Saved data entries:

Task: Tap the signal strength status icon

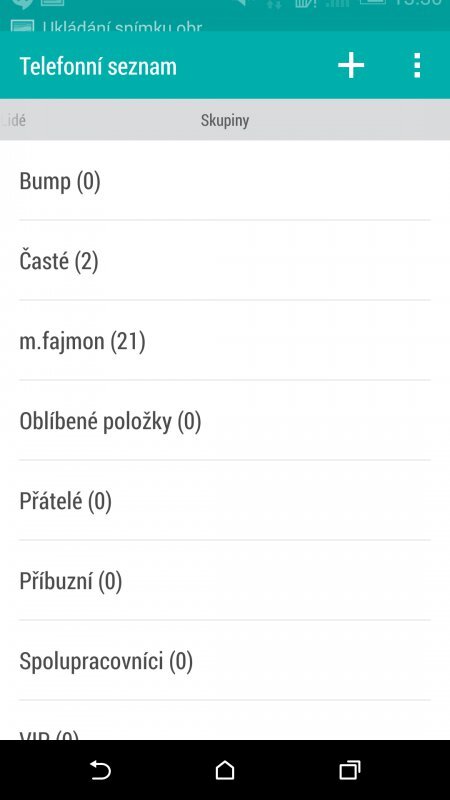Action: [337, 3]
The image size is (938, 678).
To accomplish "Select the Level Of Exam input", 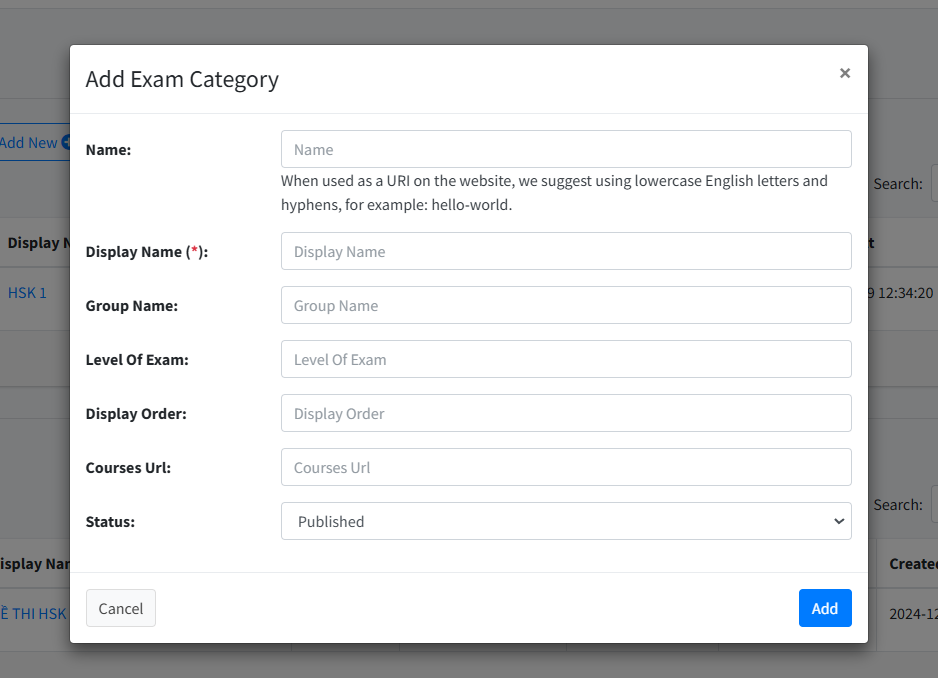I will (566, 359).
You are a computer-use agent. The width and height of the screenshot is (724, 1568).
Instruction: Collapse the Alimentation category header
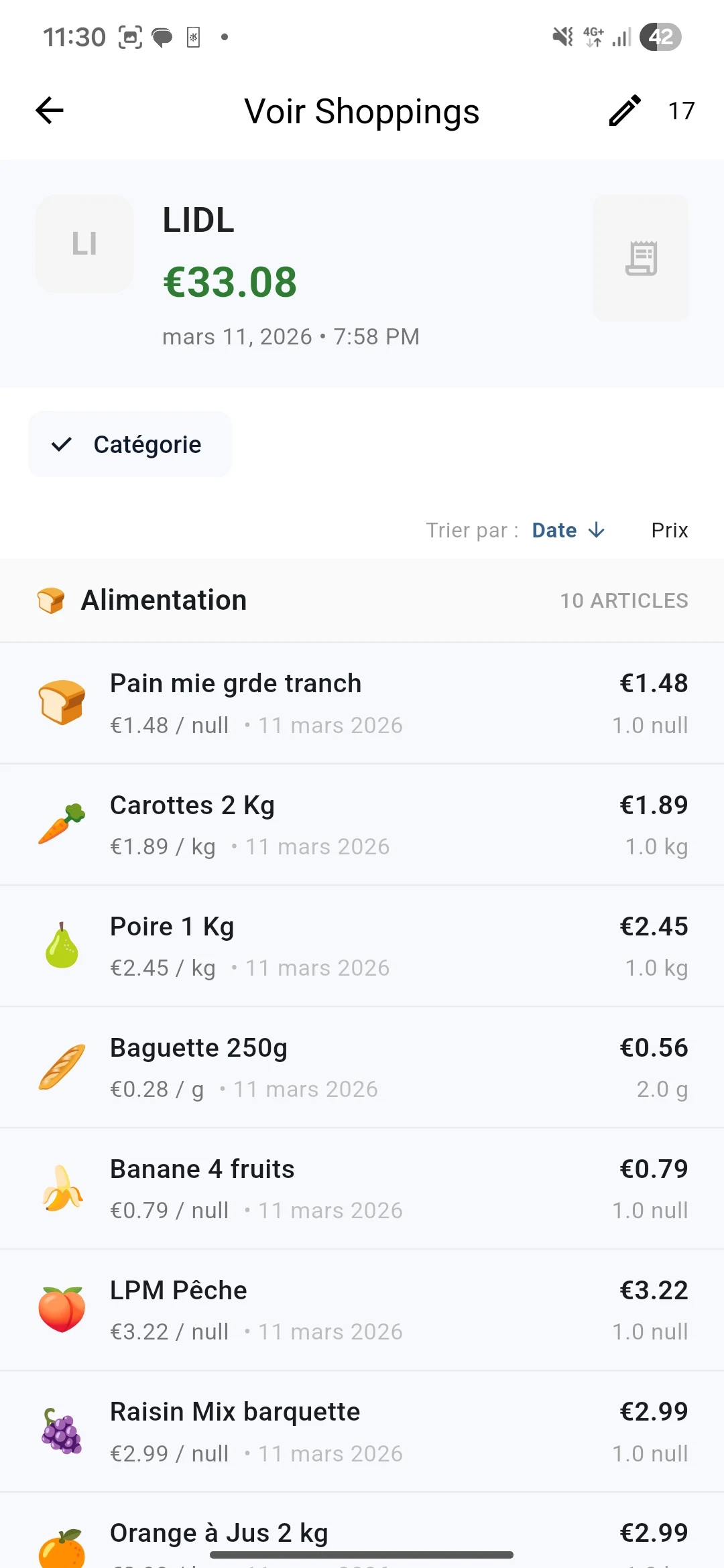tap(362, 600)
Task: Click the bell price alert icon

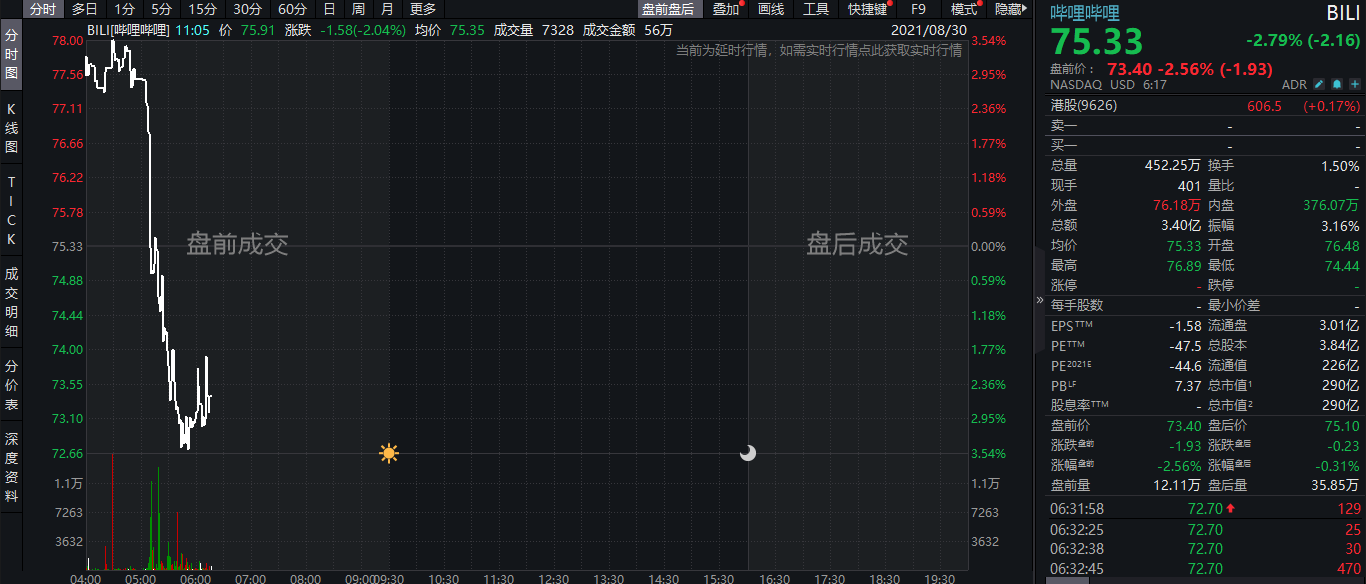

→ **Work order**: Leave out the pictures, and extract exactly the lines from the one with "You are a computer-use" through the end of the records, both ends included.

→ **Result**:
You are a computer-use agent. The width and height of the screenshot is (724, 1568).
Instruction: Collapse the Alimentation category header
tap(362, 600)
Task: Click the bell price alert icon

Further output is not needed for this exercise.